By 1985 Beahan was a retired NASA contractor living in Nassau Bay near Clear Lake and not at all pleased with the way the press was covering the 40th anniversary of the end of World War II. However, he had fond memories of working in Baytown before the war and consented to be interviewed by Bryan Nethery, then a Texas A&M University student and a future ExxonMobil engineer working that summer in The Sun newsroom.

“I just hope I’ll go down in history as the last man to ever drop the atomic bomb on a human being,” Beahan told Nethery.

On his 27th birthday Beahan had become the second bombardier to release an atomic bomb over Japan. The first A-bomb fell on Hiroshima three days earlier from the “Enola Gay.”

In his opinion, the bombing raids made sense, given the alternative of invading Japan with conventional weapons. Countless more casualties would have resulted with more suffering on both sides, he said, and the war would have lasted much longer.

Beahan, before the history-changing raid over Japan, already had flown 22 missions over Europe and had earned a ton of medals.

William Craig, in his book, “The Fall of Japan,” said Beahan was a “tremendously efficient technician … an authentic hero from the skies of Europe.”

Beahan later served as a B-17 and B-29 instructor in Midland but was eager to get back in the thick of battle. Col. Paul Tibbets at Wendover Air Field in Utah offered him a special assignment involving a new weapon that was being developed to shorten the war. That’s all Tibbets would tell him.

Beahan’s friend, Maj. Tom Ferebee, had recommended him as the bombardier on this special assignment. When the first A-bomb fell, targeting Hiroshima, Tibbets was the pilot and Ferebee, the bombardier.


Kokura, not Nagasaki, originally had been the target in Beahan’s assignment, with orders to bomb visually instead of by radar. If they couldn’t get a visual fix on the target, the crew had orders to abort the mission.

Smoke and haze, drifting from a fire in a nearby city, blocked the view of Kokura. In addition, two enemy fighter planes spotted Bock’s Car and took after the plane while anti-aircraft from the ground joined in the attack.

It was time to leave.

The pilot, Maj. Charles “Chuck” Sweeney, decided to head toward the secondary target, Nagasaki. With fuel running low, the plane could make only one pass before returning to the air field on Tinian Island.

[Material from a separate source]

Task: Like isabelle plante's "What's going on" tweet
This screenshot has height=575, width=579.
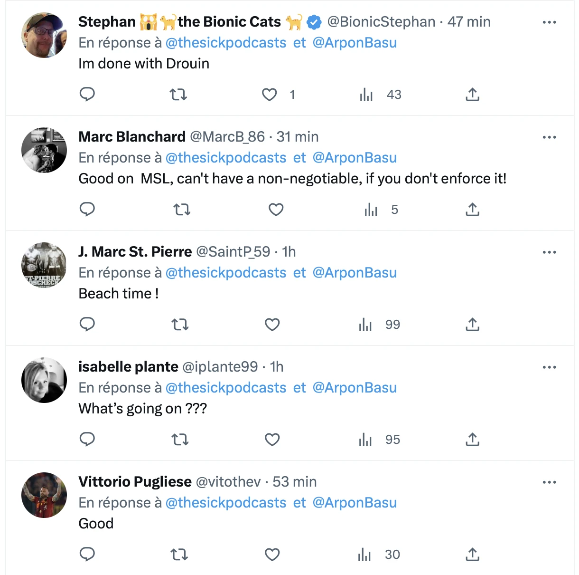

Again, poor visibility. Beahan could see a general outline of the city and the docks but the arms complex was not in view.

Contrary to orders, Sweeney wanted to use radar to deploy the bomb, and Admiral Frederick Ashworth, co-leader of the mission, reluctantly agreed.

Seconds before it was time to release the bomb, a hole opened in the clouds and they could see everything.

Nicknamed “Fat Man,” the bomb exploded with the power of 21 kilotons of dynamite 1,850 feet above the Mitsubishi complex, the industry that produced the torpedoes used at Pearl Harbor.)

Ashworth later described Beahan as the flight’s hero. “He held his cool. He had only one shot. He reacted and he did his job.”

When the plane finally made a harrowing, forced landing on Okinawa, it had seven gallons of fuel left.


IN BAYTOWN

During The Sun interview, Beahan recalled that Rice football teammate John Sylvester helped get him his job at Humble Oil & Refining Co., now ExxonMobil. He referred to Sylvester as “Leche,” the nickname that only friends from away back knew.

Like all male employees at the refinery back then, Beahan had to start off in the labor department, digging ditches. He soon advanced to pipe fitter, then went to the rigging department and lastly, the acid plant.

Beahan previously had served a brief stint in the Army Air Corps, and as war seemed inevitable, he decided to rejoin. He was serving as a bombardier instructor when Pearl Harbor was bombed on Dec. 7, 1941.

He died of a heart attack in 1989 and is buried at the Houston National Cemetery.